New inhibitors of scrapie-associated prion protein formation in a library of 2000 drugs and natural products

Abstract

Transmissible spongiform encephalopathies (TSEs) are fatal, untreatable neurodegenerative diseases associated with the accumulation of a disease-specific form of prion protein (PrP) in the brain. One approach to TSE therapeutics is the inhibition of PrP accumulation. Indeed, many inhibitors of the accumulation of PrP associated with scrapie (PrP(Sc)) in scrapie-infected mouse neuroblastoma cells (ScN(2)a) also have antiscrapie activity in rodents. To expedite the search for potential TSE therapeutic agents, we have developed a high-throughput screening assay for PrP(Sc) inhibitors using ScN(2)a cells in a 96-well format. A library of 2000 drugs and natural products was screened in ScN(2)a cells infected with scrapie strain RML (Chandler) or 22L. Forty compounds were found to have concentrations causing 50% inhibition (IC(50)s) of PrP(Sc) accumulation of <or=10 microM against both strains. Seventeen had IC(50)s of <or=1 microM against both strains. Several classes of compounds were represented in the 17 most potent inhibitors, including naturally occurring polyphenols (e.g., tannic acid and tea extracts), phenothiazines, antihistamines, statins, and antimalarial compounds. These 17 compounds were also evaluated in a solid-phase cell-free hamster PrP conversion assay. Only the polyphenols inhibited the cell-free reaction, and their IC(50)s were near 100 nM. Several of the new PrP(Sc) inhibitors cross the blood-brain barrier and thus have potential to be effective after TSE infection reaches the brain. The fact that many are either approved human drugs or edible natural products should facilitate their use in animal testing and clinical trials.

FIG. 1.

Dot blot of brain-derived PrP^Sc and ScN₂a cell-derived PrP^C and PrP^Sc. The wells shown are from a single membrane visualized with primary antibody 6H4. The samples in the first lane contain the indicated brain wet-weight (wet wt) equivalents in a lysate from a hamster clinically ill from infection with scrapie strain 263K. The second and third lanes from the left contain lysates from RML-infected ScN₂a cells (one well equivalent). The fourth and fifth lanes contain lysates from uninfected N₂a cells. PrP^C from uninfected cells was detected without any PK treatment.

FIG. 2.

Partial 96-well dot blot showing the PK-resistant PrP signal visualized with primary antibody 6B10. Signals from untreated control (Cont) cells and curcumin-inhibited (Cur) cells are indicated.

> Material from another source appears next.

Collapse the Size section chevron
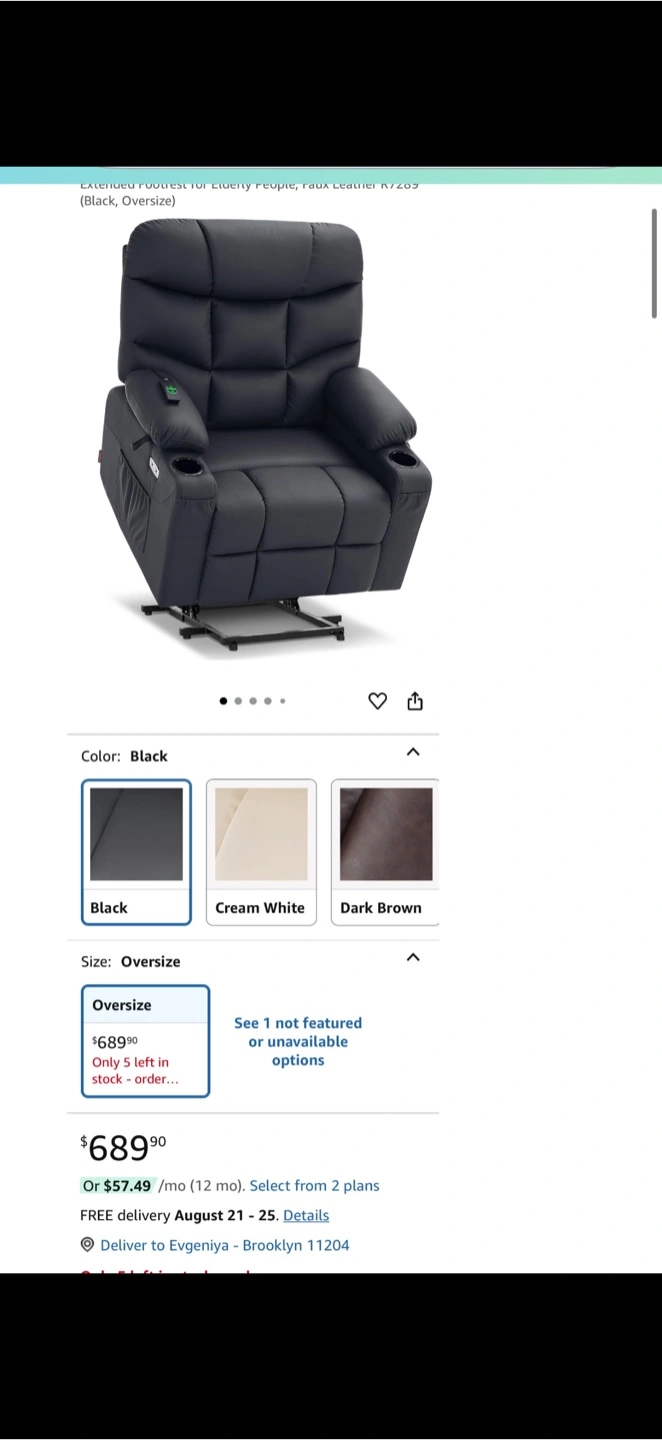The image size is (662, 1440). tap(413, 957)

The latter were incubated in the presence of 10 μM curcumin, a known inhibitor of PrP^Sc in RML-infected cells (6). Other dots represent signals from ScN₂a cells after incubation with 10 μM concentrations of various compounds. Some of these spots have an intensity comparable to that of controls, indicating no inhibition of PrP^Sc formation. Others that are less intense were due to compounds with various inhibitory strengths or toxicities.

FIG. 3.

Flowchart of the screening of The Spectrum Collection compound library.

FIG. 4.

Structures of compounds in The Spectrum Collection with IC₅₀s of >1 and ≤10 μM against both the RML and 22L scrapie strains, listed in approximate alphabetical order. 2,3,5,7,3′,4′-penta-, 2,3,5,7,3′,4′-pentahydroxyflavan.

FIG. 5.

Structures of compounds in The Spectrum Collection with IC₅₀s of ≤1 μM against both the RML and 22L strains of scrapie. Compounds are arranged from low to high approximate IC₅₀s.

FIG. 6.

Inhibition of solid-phase cell-free PrP conversion by polyphenols. The conversion relative to that in control reactions is plotted against the concentration of polyphenol added to the reaction. 2′,2′"-BGCD, 2′,2′"-bisepigallocatechin digallate.

FIG. 7.

Structural comparisons of inhibitory and noninhibitory polyphenols. Epicatechin and epigallocatechin were not inhibitors until the addition of a gallate, which was not an inhibitor on its own. Compared to epicatechin, the inhibitor 2,3,5,7,3′,4′-pentahydroxyflavan has one additional conjugated double bond and an additional hydroxyl group. The double-ring system in the flavan should be more planar than the corresponding rings in epicatechin.